Security firm Trend Micro has pointed out an unscheduled patch for Adobe Flash Player that fixes a zero-day vulnerability in the aging software. The patch addresses versions 220.127.116.11 and older released before October 11 for the Windows and Macintosh platforms, and versions 18.104.22.1687 and earlier for Linux. The firm urges all Flash Player users to update the installed software immediately to keep hackers from gaining access to their PCs.
The vulnerability is designated as CVE-2016-7855, and enables hackers to run malicious code on a target PC using a Flash file. In turn, this code can install various threats in the PC’s system that eventually can grant the hacker full control. Adobe’s security bulletin lists the problem as “critical,” meaning there is a possibility malicious code could be executed through the Flash vulnerability without the target user being aware of any problem.
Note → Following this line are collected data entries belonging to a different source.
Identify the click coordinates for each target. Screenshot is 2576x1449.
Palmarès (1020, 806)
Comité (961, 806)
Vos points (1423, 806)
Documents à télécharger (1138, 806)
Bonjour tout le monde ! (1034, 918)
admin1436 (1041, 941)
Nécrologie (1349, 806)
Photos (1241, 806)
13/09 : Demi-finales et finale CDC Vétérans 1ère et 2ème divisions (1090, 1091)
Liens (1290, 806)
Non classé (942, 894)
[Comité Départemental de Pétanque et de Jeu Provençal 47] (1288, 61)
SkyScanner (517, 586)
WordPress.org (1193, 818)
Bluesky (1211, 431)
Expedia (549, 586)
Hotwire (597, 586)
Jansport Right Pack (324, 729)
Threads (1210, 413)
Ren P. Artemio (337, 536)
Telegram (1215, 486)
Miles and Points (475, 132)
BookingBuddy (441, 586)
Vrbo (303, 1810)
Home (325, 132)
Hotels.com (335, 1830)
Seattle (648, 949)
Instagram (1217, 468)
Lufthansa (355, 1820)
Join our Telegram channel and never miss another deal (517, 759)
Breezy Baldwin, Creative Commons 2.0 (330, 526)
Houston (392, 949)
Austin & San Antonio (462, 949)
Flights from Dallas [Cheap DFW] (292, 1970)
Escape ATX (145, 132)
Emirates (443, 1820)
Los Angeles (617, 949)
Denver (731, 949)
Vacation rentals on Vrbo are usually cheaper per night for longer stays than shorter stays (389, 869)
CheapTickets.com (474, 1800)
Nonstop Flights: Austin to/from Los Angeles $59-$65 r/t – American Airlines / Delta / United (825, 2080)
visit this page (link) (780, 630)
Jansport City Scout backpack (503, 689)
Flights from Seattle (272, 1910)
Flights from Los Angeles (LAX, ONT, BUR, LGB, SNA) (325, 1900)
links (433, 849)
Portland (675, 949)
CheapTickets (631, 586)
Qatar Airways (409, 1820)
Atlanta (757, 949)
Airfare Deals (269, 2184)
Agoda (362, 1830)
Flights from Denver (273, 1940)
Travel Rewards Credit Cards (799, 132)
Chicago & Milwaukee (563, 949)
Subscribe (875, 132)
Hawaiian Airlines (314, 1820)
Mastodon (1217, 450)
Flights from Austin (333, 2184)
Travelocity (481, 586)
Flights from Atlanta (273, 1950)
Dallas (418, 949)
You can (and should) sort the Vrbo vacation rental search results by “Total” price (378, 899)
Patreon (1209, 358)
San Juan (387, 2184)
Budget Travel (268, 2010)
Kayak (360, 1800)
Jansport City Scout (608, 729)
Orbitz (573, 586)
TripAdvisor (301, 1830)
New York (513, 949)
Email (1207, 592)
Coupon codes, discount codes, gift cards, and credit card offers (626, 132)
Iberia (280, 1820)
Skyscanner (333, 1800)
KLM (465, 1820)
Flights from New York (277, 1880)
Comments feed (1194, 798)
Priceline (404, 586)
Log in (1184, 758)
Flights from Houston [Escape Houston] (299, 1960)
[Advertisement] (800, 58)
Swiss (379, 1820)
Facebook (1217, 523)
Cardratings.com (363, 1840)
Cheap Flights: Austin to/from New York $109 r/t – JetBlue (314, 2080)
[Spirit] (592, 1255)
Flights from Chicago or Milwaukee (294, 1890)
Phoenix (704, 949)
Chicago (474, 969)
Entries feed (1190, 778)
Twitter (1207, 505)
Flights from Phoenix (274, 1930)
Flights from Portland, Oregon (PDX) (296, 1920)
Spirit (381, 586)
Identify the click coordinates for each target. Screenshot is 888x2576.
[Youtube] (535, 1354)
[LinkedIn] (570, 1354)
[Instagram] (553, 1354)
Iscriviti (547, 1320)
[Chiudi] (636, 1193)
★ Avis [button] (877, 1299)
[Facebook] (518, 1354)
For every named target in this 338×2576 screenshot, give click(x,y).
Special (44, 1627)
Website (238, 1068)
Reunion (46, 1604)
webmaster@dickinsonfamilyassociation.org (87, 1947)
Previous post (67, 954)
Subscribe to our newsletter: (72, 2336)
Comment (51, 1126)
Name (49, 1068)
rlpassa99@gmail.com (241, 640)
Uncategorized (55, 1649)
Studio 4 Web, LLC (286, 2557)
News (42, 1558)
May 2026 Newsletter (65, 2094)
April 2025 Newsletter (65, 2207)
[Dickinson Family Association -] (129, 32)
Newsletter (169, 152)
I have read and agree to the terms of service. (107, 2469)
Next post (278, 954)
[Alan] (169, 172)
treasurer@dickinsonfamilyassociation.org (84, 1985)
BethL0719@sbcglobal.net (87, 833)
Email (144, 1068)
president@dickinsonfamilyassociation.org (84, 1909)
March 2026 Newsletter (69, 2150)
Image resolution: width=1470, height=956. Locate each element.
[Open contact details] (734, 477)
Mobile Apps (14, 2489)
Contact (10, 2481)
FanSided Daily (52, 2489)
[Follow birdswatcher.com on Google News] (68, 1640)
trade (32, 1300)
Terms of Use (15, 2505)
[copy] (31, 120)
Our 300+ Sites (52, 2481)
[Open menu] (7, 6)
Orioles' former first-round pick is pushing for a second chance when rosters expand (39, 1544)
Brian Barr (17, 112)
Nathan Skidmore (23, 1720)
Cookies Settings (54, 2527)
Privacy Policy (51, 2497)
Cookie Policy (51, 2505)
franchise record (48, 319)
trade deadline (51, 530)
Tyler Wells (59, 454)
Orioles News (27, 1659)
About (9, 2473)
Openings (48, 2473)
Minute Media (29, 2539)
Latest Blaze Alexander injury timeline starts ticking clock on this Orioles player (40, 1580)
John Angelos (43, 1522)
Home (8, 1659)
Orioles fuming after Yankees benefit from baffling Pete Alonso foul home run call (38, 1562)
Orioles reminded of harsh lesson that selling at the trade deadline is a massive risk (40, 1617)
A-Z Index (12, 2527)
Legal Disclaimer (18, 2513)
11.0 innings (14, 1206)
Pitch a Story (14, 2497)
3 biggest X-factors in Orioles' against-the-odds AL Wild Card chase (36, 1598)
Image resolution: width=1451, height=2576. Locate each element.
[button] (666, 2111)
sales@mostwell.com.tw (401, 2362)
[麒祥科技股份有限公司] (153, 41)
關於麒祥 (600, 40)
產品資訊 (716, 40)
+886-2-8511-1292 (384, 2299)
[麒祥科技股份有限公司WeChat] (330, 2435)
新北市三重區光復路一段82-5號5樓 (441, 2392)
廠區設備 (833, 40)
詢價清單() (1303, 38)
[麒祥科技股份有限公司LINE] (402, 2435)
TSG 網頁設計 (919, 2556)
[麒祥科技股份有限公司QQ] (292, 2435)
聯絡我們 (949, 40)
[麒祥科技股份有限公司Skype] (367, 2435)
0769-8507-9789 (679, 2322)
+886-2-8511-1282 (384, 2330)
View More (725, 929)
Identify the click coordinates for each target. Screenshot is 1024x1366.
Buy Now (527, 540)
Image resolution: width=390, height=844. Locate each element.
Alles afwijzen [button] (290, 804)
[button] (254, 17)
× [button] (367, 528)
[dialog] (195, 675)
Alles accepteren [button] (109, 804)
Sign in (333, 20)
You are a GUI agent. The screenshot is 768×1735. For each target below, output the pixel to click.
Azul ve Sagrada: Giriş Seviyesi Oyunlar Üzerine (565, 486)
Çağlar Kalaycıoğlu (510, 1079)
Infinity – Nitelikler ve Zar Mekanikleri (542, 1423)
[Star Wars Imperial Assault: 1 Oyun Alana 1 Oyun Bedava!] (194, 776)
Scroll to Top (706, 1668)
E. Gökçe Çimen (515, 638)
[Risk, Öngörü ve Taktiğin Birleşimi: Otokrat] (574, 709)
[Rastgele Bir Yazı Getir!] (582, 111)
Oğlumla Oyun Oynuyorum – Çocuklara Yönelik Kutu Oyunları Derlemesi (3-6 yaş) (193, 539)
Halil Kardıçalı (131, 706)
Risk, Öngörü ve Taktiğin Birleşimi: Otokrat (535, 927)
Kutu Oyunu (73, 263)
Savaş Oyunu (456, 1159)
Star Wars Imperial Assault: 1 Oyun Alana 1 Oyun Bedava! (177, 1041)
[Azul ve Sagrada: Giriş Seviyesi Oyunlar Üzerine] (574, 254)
As per the bulletin, hackers are exploiting the vulnerability in limited, targeted attacks. The affected machines are based on Windows 7, Windows 8.1, and Windows 10. There is no sign that Linux machines are also being targeted, but Adobe is updating Flash Player for that platform nonetheless, as well as Apple’s Mac devices.
“The built-in update mechanism of Flash will either automatically install the update or prompt the user to do so,” Trend Micro reports. “The versions of Flash that are integrated into Google Chrome and Microsoft Edge/Internet Explorer will receive updates via the update mechanisms of those browsers.”
Web surfers not sure about what version of Flash Player they are using can check the version number by heading here to allow Adobe’s website to scan the locally installed software. Users can also right-click on a webpage’s many Flash components and select “About Adobe (or Macromedia) Flash Player” from the menu. Users should do this for every browser installed on the PC.
The new update will bring Adobe Flash Player up to version 22.214.171.124 for Windows/Mac/Chrome OS, and up to version 126.96.36.1993 for Linux. It revises the Adobe Flash Player Desktop Runtime, Adobe Flash Player for Google Chrome (and Chrome OS), Adobe Flash Player for Internet Explorer and Microsoft Edge, and Adobe Flash Player for Linux.
This latest patch highlights the need to move away from using Adobe Flash on the web. Although it transformed a plain, GIF/JPG-embedded internet into an interactive multimedia experience, the software has also been the target of hackers as they seek to infiltrate connected devices. Vulnerabilities continue to appear, hackers continue to take advantage of them, and Adobe seems to be working around the clock just to plug in the budding security holes.
HTML5 has become the new internet standard, enabling rich multimedia experiences without web surfers needing to install software outside the browser. Even Adobe is pushing to move beyond the aging Flash platform, and will probably have a lot more time on its hands once Flash is fully phased out.
Until then, web surfers will need to endure the production line of Flash Player security patches as they roll out.